WHAT THIS TASK INVOLVES: Would you go through the records below and copy each line with the string "Articles"?

Stored data:
-*-*-

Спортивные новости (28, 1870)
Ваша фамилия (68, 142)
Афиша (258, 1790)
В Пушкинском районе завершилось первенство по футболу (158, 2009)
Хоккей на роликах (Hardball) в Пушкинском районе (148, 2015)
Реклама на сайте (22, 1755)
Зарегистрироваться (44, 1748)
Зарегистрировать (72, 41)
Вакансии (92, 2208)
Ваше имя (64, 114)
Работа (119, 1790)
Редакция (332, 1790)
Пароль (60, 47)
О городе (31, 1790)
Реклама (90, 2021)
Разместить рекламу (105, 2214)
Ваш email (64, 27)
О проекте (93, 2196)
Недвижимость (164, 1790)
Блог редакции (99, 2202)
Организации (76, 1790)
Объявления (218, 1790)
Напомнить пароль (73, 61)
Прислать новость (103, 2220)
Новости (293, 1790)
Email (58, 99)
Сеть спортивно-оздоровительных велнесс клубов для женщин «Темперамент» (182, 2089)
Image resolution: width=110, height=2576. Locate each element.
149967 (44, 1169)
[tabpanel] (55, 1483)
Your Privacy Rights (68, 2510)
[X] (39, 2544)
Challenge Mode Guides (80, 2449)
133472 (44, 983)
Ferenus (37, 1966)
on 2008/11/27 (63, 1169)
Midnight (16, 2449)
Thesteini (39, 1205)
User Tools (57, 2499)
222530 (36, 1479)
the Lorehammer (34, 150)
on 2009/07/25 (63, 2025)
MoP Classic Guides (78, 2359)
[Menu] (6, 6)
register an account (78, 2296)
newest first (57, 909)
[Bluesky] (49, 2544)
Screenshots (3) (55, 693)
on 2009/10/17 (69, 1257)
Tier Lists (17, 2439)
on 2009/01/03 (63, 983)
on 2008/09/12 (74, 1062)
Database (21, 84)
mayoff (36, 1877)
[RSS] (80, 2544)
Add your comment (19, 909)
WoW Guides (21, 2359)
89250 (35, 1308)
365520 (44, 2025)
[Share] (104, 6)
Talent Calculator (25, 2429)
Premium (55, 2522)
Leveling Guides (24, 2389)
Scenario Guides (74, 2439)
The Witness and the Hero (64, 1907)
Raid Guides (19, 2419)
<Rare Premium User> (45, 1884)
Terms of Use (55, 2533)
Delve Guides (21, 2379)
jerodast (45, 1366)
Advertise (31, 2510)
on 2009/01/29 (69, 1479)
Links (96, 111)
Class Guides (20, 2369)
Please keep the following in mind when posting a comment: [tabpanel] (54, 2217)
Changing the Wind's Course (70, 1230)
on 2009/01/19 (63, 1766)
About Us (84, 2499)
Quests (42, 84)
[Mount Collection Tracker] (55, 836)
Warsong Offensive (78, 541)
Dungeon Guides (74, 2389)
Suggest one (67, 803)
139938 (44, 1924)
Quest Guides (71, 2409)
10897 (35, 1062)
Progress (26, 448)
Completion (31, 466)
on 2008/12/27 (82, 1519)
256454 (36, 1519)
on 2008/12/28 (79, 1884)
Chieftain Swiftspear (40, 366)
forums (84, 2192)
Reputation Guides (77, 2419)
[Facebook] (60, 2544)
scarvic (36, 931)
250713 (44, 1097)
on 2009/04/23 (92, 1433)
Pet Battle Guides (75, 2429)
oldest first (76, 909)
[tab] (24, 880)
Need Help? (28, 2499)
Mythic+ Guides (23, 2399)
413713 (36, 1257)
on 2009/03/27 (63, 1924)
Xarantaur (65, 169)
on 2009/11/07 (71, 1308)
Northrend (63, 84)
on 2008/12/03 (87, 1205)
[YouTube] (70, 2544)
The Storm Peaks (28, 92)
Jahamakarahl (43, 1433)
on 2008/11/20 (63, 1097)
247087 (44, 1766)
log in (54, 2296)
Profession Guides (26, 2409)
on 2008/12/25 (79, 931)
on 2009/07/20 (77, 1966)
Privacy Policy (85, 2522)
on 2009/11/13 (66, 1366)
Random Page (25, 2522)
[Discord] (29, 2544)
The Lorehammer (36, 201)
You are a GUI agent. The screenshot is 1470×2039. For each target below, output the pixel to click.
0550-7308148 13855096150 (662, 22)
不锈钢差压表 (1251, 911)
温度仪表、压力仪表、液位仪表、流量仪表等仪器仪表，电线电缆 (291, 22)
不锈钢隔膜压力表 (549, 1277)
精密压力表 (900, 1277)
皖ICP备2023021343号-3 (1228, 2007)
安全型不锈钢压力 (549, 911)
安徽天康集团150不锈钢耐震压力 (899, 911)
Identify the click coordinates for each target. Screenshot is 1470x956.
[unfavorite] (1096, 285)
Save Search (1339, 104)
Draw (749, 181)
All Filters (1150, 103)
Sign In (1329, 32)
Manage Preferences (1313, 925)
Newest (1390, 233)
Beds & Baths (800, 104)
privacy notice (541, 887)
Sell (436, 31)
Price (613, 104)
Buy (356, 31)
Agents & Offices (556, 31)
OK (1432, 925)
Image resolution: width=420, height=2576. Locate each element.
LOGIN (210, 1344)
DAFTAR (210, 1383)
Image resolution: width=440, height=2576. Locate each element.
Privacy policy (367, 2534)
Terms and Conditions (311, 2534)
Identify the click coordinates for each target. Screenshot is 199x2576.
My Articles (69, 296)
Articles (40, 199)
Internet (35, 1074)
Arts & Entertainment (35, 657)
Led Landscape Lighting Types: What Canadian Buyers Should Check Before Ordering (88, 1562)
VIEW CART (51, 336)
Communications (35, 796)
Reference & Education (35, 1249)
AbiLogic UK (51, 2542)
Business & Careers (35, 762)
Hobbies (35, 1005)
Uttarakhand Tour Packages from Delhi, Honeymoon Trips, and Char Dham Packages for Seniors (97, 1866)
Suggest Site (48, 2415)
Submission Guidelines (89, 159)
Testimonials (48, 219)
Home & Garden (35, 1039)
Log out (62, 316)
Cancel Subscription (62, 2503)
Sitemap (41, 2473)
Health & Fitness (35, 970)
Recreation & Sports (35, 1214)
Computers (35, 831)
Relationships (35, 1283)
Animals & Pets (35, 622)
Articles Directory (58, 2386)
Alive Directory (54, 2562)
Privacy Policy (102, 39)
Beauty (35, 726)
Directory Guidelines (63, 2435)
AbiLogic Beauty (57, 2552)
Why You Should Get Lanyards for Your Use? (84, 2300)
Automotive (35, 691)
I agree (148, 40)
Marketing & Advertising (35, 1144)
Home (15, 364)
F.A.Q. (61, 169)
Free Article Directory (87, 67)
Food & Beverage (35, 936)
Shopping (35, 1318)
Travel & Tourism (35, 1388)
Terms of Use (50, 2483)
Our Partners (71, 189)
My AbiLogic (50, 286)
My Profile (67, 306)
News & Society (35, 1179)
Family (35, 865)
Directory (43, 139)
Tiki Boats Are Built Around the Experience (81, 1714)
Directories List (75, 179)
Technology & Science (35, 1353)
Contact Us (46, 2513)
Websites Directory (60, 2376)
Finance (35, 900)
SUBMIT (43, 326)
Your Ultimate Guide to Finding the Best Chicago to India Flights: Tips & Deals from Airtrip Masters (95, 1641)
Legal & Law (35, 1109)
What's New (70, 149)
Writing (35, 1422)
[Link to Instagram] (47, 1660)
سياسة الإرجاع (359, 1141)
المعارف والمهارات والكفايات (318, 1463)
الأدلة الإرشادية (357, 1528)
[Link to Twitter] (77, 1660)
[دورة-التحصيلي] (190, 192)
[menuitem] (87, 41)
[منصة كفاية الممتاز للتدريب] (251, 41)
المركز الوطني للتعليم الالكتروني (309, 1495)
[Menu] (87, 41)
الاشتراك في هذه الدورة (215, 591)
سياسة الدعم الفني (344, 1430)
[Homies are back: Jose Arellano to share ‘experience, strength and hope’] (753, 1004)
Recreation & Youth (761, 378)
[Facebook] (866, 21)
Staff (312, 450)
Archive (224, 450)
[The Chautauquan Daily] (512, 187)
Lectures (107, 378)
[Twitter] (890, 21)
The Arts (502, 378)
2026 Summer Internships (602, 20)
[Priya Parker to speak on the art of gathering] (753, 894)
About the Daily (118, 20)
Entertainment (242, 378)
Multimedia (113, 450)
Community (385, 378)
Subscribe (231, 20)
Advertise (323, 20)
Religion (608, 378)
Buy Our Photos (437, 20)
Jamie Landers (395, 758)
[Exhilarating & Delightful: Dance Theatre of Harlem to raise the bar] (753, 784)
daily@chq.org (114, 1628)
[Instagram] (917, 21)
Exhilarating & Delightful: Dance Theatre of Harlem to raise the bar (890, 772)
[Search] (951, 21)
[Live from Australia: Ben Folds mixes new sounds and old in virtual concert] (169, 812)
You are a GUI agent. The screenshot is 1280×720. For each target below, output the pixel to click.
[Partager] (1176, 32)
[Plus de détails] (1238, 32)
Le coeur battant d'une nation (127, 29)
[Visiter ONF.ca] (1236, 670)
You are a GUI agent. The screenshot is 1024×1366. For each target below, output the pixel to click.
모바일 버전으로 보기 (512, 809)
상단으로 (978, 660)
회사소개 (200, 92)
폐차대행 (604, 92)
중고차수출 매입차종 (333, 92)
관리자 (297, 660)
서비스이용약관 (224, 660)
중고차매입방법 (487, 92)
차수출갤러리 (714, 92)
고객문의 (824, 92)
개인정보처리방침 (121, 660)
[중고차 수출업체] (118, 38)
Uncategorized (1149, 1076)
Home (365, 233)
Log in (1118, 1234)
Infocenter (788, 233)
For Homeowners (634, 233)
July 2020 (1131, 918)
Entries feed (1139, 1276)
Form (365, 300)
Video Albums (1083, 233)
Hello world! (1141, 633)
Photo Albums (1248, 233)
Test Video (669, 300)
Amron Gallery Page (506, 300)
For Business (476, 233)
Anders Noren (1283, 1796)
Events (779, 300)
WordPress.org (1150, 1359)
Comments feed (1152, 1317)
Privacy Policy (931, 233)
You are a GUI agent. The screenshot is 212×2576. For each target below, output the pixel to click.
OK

-*-*-

TASK RESULT:
My Articles (69, 296)
Articles (40, 199)
Articles Directory (58, 2386)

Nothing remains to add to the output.